Als Beckenbauers Kräfte auf dem Rasen nachließen, missionierte er den Fußball weltweit als Kolumnist der dpa-Tochter Global Media Service (gms), wo seine Kolumnen von 1988 bis 2015 in 33 Sprachen übersetzt wurden (nur auf Deutsch durften sie wegen seines Vertrags mit der "Bild"-Zeitung nicht erscheinen). Egal ob im tiefsten Afrika, in Asien, in Südamerika: Überall verschlangen Fans, Häuptlinge, Staatschefs, Könige seine Worte, überall verneigten sie sich vor dem "Kaiser". Weil er das Spiel mit den Medien und Funktionären genauso gut beherrschte wie einst den Ball. Und weil er fast nebenbei und dennoch gewissenhaft auch Präsident des FC Bayern war (1994 bis 2009), in Personalunion sogar zweimal Trainer. Einmalig in der deutschen Fußballgeschichte.
Niemals auf dem Thron
Ein erfülltes Leben also. Ein Leben auch für seine Stiftung. Im Gegensatz zu manch anderen kümmerte er sich oft selbst um die Bedürftigen. Der Kontakt bedeutete ihm viel. Beckenbauer hatte ein wunderbares Gespür für einfache Leute. Mit nobler Geste erhöhte er Trinkgelder für Dienstleister auf kaiserliche Höhen. Die Beschenkten blieben oft fassungslos, mit Tränen in den Augen, zurück.

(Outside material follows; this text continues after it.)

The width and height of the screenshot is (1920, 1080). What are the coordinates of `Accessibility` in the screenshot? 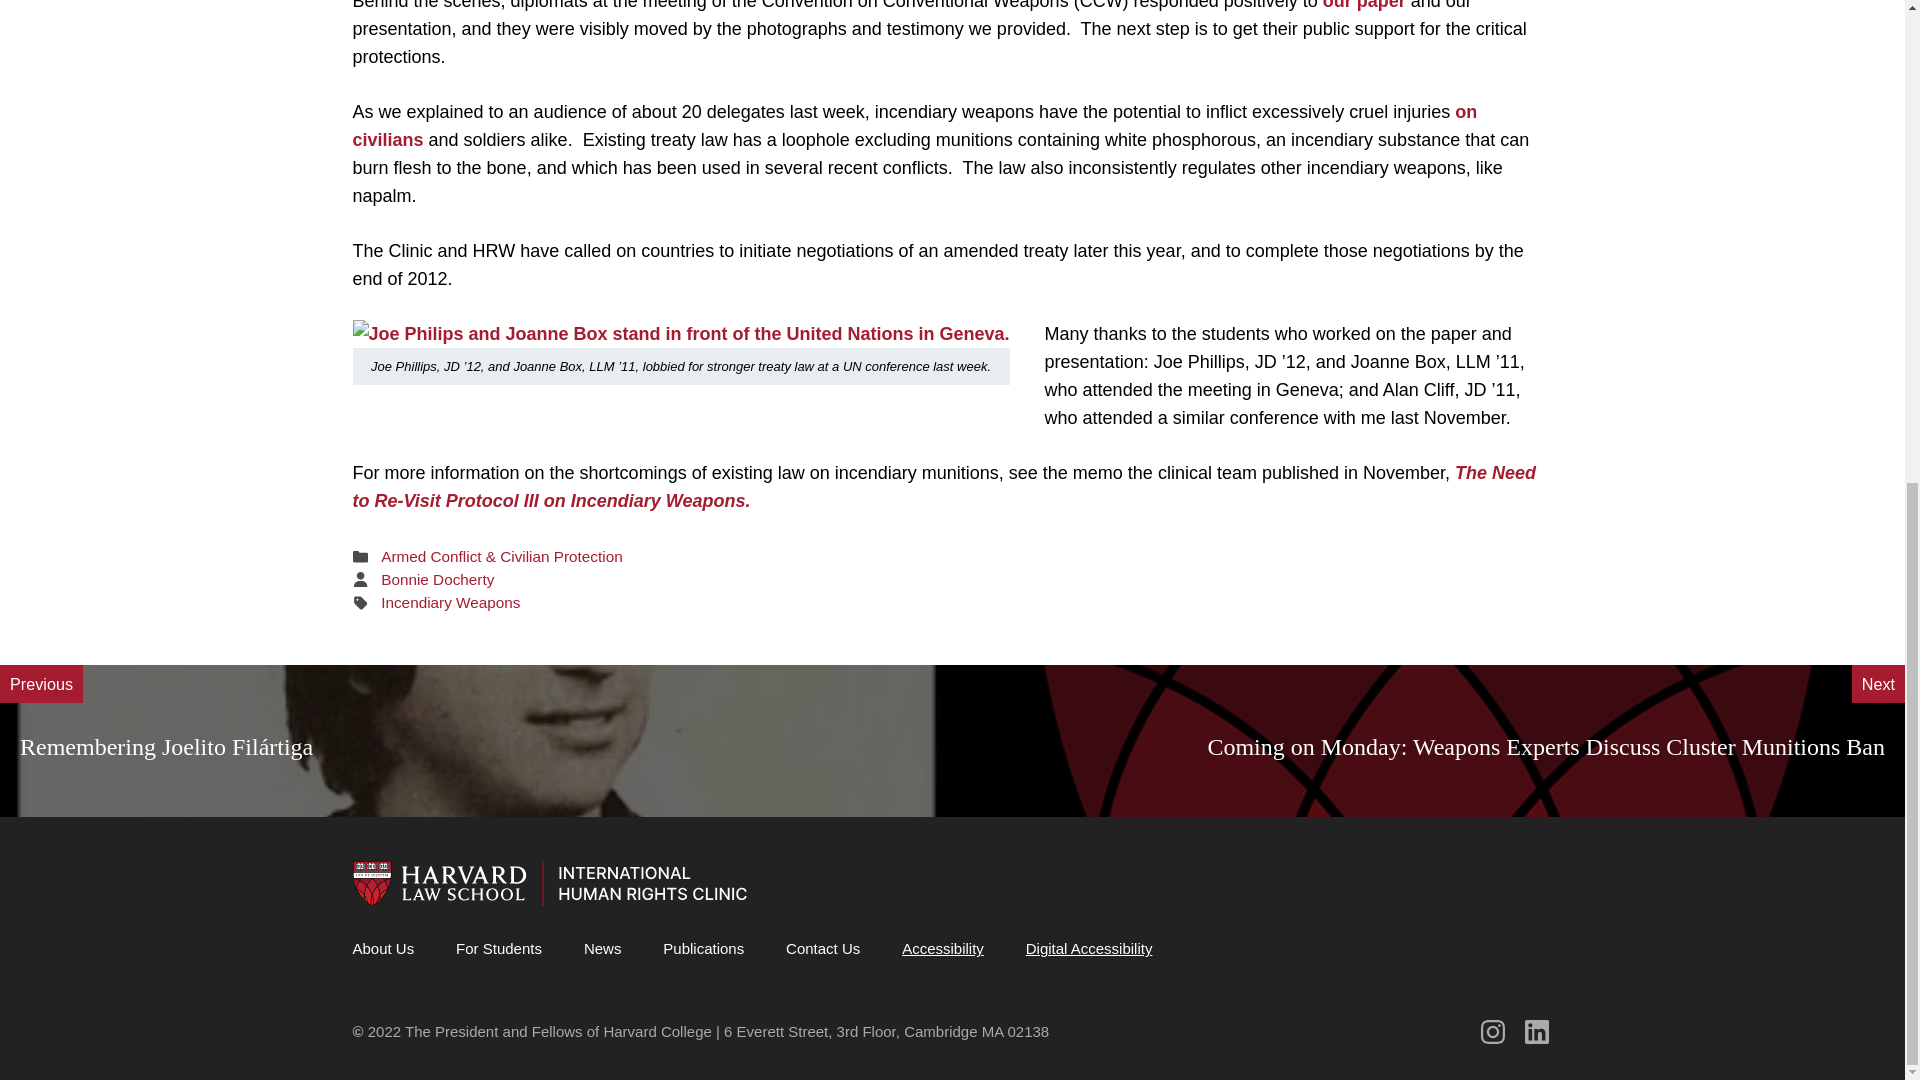 It's located at (942, 948).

Das war also der Mensch hinter der Fassade des "Kaisers", der sich niemals selbst auf einen Thron gesetzt hatte.
So traurig es war, als Beckenbauer nach dem Infarkt auf dem rechten Auge erblindete, dachte, ihn hätte der Gehirntumor von Sohn Stefan eingeholt, so herzlich konnte er auch über die Erinnerungen an unbeschwerte alte Zeiten immer wieder lachen. Beispielsweise über den Treffer auf die ZDF-Torwand, den er von einem Weizenbierglas aus absolvierte, nachdem er 1994 auch als Trainer mit den Bayern Meister geworden war.
Oder wenn er vom 7:1 in Norwegen erzählte, als sich Günter Netzer an jenem 22. Juni 1971 endlos lange den Ball zum Freistoß zurechtlegte, und er, weil es ihm zu lange dauerte, den ruhenden Ball zur Verblüffung Netzers einfach ins Tor schoss zum 3:0. Dennoch fasste Netzer in einem "Sport Bild"-Interview das Phänomen Beckenbauer treffend zusammen: "Es gab keinen Besseren vor ihm, keinen Besseren nach ihm. Er war der Beste, den wir je gehabt haben."